++++ MATERIALS PROVIDED

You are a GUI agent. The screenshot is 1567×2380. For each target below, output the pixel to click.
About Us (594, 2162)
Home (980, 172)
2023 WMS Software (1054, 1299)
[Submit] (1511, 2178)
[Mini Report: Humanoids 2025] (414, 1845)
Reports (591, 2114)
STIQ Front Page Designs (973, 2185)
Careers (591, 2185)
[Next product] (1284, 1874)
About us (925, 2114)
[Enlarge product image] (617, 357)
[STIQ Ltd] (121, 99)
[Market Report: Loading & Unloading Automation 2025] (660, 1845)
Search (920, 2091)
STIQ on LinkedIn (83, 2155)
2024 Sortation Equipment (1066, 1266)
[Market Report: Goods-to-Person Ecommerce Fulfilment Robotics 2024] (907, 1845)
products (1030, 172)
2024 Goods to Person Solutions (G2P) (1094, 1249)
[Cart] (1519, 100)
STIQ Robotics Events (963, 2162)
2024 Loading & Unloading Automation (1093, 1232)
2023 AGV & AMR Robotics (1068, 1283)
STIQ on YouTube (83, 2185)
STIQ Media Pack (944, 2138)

++++++++
++++ MATERIALS PROVIDED

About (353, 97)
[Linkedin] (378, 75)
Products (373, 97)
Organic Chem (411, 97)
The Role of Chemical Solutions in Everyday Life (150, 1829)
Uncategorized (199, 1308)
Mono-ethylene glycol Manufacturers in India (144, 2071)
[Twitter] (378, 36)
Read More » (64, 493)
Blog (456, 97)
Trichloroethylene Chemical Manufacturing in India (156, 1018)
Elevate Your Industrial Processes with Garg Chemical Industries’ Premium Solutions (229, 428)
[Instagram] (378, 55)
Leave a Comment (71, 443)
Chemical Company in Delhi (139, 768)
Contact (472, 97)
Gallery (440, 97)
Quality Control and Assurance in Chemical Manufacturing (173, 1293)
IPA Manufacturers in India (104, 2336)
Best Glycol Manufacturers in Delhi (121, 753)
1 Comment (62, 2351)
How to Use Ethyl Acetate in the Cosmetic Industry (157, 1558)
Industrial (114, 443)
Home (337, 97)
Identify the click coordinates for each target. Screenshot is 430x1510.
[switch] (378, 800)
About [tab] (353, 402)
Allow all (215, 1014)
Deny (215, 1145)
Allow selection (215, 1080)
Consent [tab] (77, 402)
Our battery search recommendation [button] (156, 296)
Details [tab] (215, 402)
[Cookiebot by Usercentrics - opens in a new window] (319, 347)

++++++++
++++ MATERIALS PROVIDED

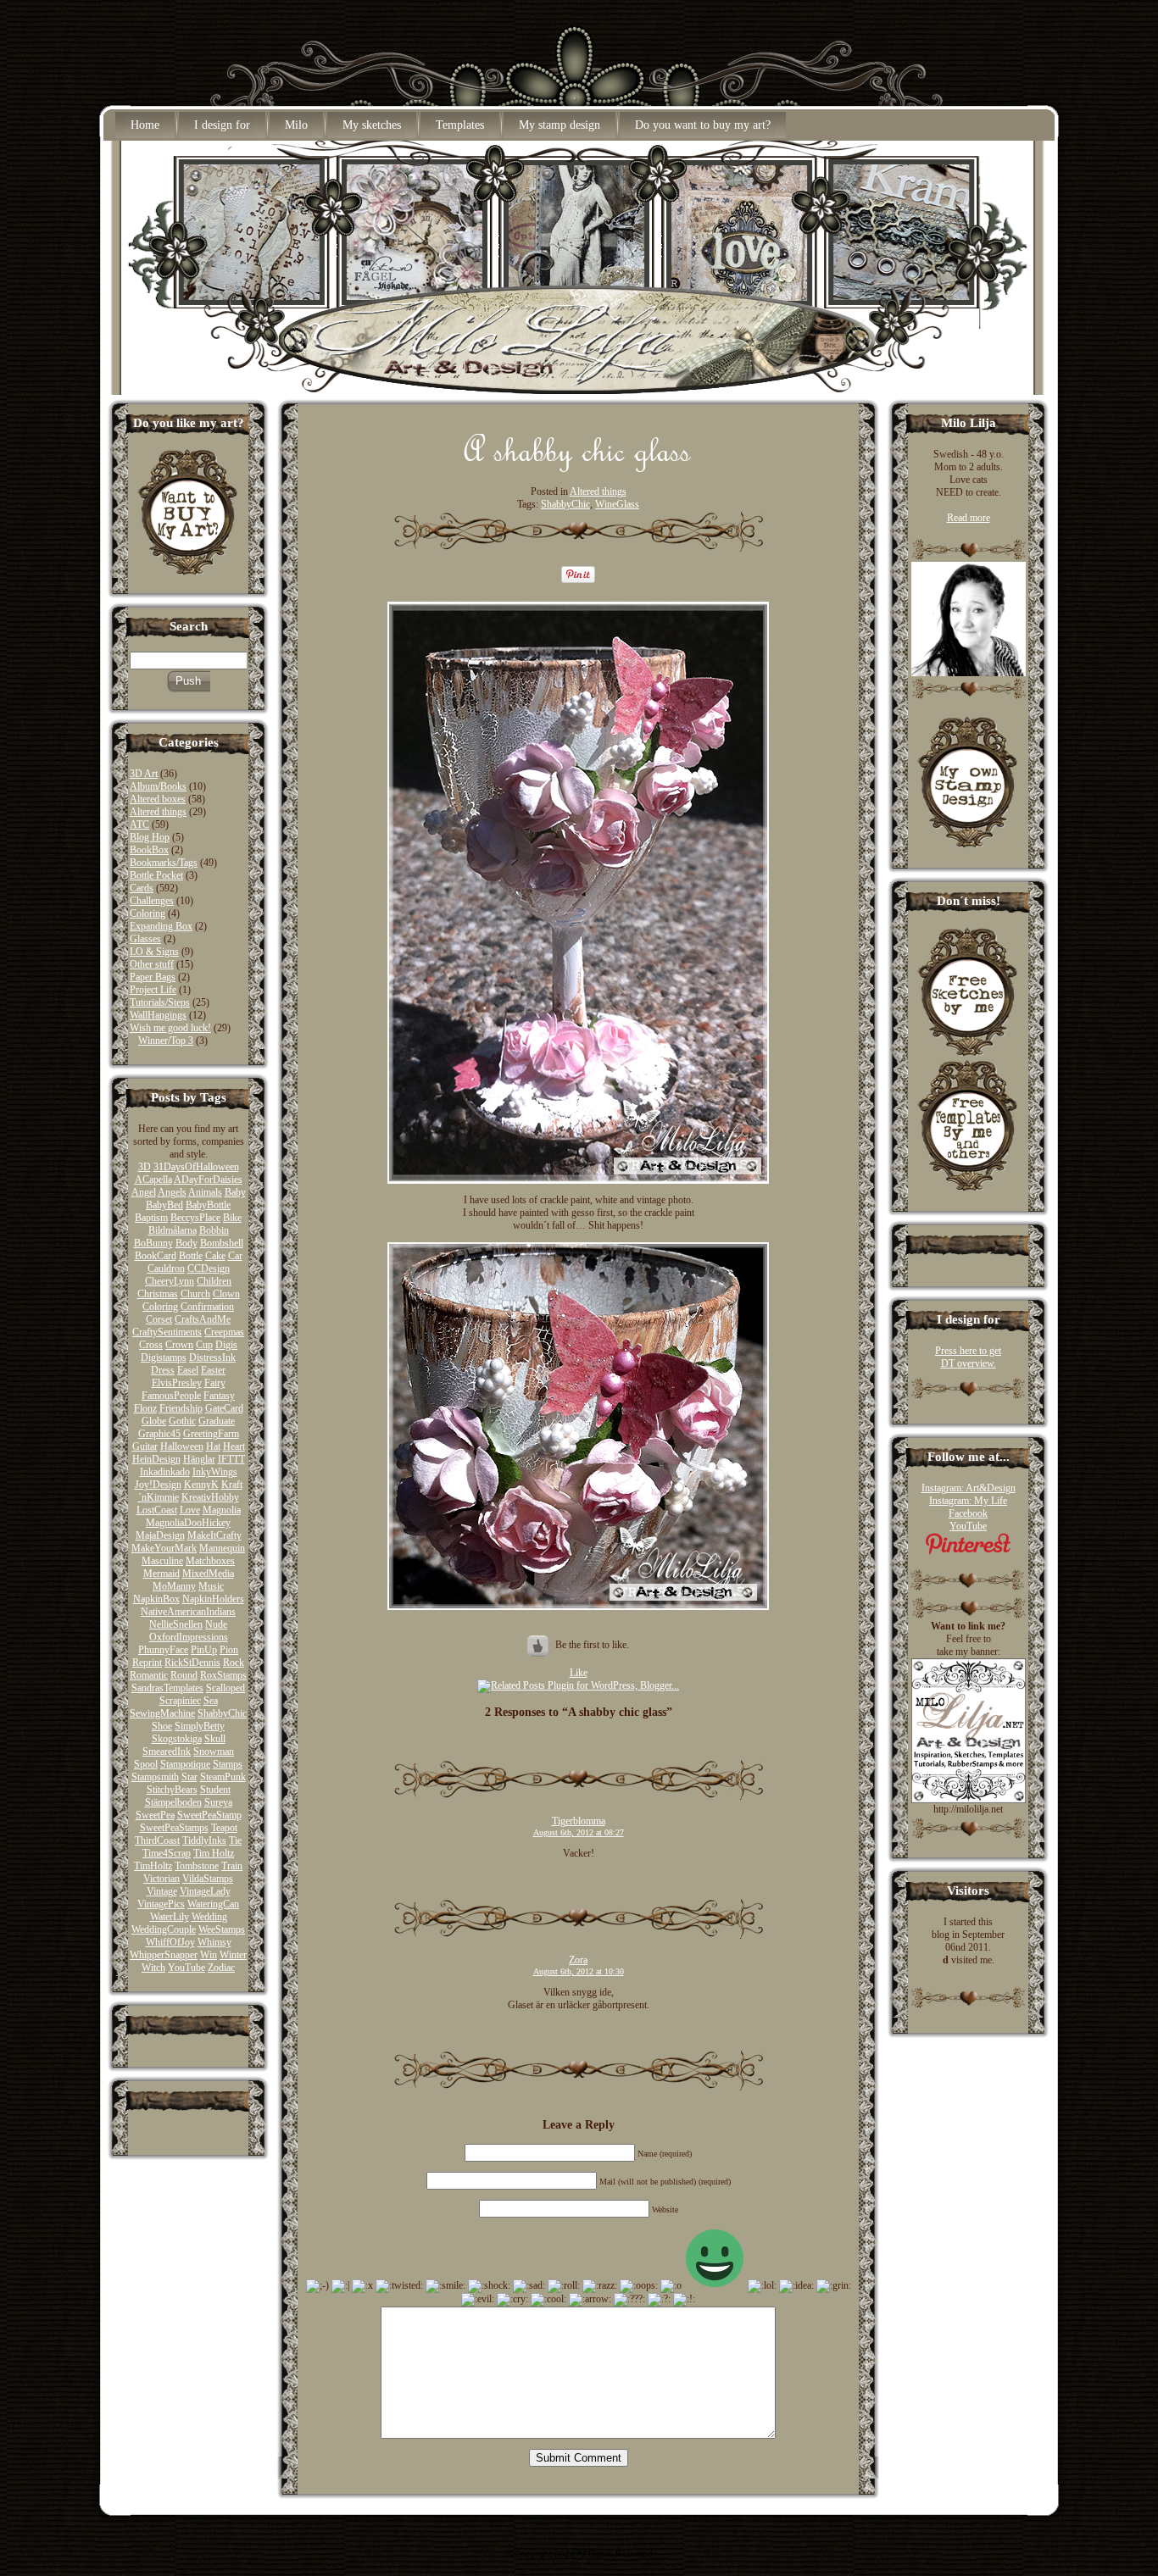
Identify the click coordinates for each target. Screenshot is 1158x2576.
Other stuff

++++++++

[DIRECTIONS FOR THIS TASK]: Will you return exactly the lines above from the one with "[Twitter] (378, 36)" down to the one with "[Cookiebot by Usercentrics", counting both as part of the range?

[EXERCISE ANSWER]:
[Twitter] (378, 36)
Read More » (64, 493)
Blog (456, 97)
Trichloroethylene Chemical Manufacturing in India (156, 1018)
Elevate Your Industrial Processes with Garg Chemical Industries’ Premium Solutions (229, 428)
[Instagram] (378, 55)
Leave a Comment (71, 443)
Chemical Company in Delhi (139, 768)
Contact (472, 97)
Gallery (440, 97)
Quality Control and Assurance in Chemical Manufacturing (173, 1293)
IPA Manufacturers in India (104, 2336)
Best Glycol Manufacturers in Delhi (121, 753)
1 Comment (62, 2351)
How to Use Ethyl Acetate in the Cosmetic Industry (157, 1558)
Industrial (114, 443)
Home (337, 97)
Identify the click coordinates for each target. Screenshot is 430x1510.
[switch] (378, 800)
About [tab] (353, 402)
Allow all (215, 1014)
Deny (215, 1145)
Allow selection (215, 1080)
Consent [tab] (77, 402)
Our battery search recommendation [button] (156, 296)
Details [tab] (215, 402)
[Cookiebot by Usercentrics - opens in a new window] (319, 347)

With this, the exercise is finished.